## Work required
Can you convert the lines from the one containing "Uncheck the Maze Spawner script enable toggle" through the one containing "coord(21,22)", both included, into a numbered list, leaving out any blank lines?
————————
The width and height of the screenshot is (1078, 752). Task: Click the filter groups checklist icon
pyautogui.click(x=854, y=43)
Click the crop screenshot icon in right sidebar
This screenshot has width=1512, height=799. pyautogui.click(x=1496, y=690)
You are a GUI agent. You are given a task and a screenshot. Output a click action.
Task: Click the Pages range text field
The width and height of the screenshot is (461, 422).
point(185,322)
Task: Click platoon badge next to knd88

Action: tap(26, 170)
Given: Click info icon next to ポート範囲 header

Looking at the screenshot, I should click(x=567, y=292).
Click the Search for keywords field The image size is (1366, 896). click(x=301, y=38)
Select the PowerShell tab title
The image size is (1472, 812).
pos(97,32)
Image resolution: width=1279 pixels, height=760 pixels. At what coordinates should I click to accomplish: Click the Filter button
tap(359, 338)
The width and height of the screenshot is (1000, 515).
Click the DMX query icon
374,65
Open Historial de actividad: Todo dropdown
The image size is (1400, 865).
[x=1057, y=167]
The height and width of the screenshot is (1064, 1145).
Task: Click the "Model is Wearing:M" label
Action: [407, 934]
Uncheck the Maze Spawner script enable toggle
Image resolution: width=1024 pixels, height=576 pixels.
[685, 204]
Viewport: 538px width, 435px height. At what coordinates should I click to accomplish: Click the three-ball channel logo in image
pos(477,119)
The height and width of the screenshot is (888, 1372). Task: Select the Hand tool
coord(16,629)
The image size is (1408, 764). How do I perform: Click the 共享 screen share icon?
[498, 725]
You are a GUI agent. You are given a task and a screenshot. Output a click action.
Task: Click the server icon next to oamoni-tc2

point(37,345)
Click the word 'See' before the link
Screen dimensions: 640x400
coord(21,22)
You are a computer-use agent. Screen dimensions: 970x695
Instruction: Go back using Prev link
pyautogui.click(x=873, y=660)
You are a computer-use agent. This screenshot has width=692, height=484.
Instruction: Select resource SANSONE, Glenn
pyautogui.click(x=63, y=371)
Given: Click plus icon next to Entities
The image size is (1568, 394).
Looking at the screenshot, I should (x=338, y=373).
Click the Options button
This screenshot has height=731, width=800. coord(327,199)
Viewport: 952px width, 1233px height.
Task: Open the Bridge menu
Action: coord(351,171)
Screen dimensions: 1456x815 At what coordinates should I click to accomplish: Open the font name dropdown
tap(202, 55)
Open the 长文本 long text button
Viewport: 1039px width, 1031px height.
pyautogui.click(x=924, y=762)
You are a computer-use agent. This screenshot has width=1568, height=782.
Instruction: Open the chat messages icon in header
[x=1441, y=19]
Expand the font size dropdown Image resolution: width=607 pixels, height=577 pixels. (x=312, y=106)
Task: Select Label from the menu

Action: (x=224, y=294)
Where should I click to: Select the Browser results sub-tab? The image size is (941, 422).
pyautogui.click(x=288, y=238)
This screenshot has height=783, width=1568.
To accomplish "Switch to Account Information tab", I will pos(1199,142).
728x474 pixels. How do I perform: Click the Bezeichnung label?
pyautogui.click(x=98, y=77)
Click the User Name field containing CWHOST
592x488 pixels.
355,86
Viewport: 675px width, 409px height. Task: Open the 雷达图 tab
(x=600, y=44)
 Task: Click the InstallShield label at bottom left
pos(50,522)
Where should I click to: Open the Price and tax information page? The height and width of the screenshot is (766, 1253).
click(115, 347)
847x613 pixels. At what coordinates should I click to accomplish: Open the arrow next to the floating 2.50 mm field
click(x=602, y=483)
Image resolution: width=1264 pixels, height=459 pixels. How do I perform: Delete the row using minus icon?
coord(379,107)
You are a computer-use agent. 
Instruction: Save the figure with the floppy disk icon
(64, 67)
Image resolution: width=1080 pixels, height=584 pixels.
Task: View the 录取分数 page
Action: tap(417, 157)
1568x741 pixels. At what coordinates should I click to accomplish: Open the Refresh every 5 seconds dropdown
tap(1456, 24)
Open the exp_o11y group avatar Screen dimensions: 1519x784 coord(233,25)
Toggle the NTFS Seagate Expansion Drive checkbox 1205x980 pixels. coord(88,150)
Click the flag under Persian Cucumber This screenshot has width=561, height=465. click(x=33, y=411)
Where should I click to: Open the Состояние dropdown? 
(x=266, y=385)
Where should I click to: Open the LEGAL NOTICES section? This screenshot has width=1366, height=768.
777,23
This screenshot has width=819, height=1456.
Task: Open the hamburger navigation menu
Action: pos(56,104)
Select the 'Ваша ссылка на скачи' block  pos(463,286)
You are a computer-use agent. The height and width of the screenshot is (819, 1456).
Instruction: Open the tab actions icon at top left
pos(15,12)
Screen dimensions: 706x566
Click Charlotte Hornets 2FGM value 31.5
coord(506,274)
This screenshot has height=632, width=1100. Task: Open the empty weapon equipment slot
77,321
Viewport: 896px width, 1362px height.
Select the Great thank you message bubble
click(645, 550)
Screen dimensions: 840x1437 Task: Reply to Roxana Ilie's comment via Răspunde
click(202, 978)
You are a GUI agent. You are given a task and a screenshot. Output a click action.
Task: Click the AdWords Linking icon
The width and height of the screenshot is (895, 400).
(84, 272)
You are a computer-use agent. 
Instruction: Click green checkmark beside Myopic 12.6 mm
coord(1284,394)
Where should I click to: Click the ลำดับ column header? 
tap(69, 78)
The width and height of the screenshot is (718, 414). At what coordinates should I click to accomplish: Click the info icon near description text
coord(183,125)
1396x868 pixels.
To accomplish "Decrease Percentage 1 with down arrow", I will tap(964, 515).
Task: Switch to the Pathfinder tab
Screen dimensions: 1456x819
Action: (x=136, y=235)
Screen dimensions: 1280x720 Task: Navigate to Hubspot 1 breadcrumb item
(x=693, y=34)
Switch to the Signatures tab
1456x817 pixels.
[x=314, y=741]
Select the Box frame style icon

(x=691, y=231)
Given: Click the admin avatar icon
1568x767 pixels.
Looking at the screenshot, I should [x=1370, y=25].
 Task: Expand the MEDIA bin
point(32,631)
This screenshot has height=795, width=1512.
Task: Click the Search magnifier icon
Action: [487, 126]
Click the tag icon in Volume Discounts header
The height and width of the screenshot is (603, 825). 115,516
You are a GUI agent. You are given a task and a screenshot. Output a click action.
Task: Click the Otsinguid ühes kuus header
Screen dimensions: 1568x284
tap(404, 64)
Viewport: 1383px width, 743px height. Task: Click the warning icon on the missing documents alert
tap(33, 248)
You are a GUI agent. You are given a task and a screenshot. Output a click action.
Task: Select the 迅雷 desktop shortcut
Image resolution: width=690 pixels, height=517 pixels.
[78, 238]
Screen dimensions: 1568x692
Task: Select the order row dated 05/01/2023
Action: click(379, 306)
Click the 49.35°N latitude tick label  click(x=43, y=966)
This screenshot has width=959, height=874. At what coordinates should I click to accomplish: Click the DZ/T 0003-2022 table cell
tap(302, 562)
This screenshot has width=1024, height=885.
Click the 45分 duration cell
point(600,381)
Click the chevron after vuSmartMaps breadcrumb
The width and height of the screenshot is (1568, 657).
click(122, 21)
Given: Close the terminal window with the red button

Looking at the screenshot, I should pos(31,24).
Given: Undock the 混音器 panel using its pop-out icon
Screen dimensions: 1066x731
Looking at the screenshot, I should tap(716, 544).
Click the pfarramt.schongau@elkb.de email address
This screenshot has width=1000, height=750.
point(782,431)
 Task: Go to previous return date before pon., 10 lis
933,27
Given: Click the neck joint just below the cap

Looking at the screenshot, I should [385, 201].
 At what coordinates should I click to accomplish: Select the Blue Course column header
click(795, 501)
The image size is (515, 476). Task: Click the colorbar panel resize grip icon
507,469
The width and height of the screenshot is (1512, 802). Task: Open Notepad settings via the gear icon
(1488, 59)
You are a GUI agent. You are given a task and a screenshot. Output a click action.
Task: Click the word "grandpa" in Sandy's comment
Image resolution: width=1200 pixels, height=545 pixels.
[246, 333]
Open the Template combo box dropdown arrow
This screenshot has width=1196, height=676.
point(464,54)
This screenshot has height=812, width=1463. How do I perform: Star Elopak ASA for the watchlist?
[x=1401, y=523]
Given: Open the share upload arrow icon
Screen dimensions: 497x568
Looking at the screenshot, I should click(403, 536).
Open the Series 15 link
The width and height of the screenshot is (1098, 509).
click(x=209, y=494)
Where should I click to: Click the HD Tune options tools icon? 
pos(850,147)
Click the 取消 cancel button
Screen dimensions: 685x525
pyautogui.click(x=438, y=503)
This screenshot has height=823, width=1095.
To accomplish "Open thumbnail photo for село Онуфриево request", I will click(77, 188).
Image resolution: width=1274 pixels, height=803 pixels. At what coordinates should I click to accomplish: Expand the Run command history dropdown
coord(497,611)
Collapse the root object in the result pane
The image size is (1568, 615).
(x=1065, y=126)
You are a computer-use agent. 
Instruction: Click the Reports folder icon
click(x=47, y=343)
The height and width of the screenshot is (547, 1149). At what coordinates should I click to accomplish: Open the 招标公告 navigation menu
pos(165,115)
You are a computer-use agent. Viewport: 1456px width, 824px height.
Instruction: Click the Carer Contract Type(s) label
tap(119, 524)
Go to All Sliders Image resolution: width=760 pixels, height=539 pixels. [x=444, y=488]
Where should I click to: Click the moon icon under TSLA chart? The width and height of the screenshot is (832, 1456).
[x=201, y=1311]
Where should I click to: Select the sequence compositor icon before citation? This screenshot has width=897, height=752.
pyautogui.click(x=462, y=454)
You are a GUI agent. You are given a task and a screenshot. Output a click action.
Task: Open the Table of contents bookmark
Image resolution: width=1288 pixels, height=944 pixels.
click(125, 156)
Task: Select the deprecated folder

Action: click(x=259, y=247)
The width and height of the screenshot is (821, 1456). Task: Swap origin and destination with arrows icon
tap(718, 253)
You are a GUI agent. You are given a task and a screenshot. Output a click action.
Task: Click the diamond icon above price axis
————————
## Finished exercise
1. Uncheck the Maze Spawner script enable toggle
2. Image resolution: width=1024 pixels, height=576 pixels.
3. [685, 204]
4. Viewport: 538px width, 435px height. At what coordinates should I click to accomplish: Click the three-ball channel logo in image
5. pos(477,119)
6. The height and width of the screenshot is (888, 1372). Task: Select the Hand tool
7. coord(16,629)
8. The image size is (1408, 764). How do I perform: Click the 共享 screen share icon?
9. [498, 725]
10. You are a GUI agent. You are given a task and a screenshot. Output a click action.
11. Task: Click the server icon next to oamoni-tc2
12. point(37,345)
13. Click the word 'See' before the link
14. Screen dimensions: 640x400
15. coord(21,22)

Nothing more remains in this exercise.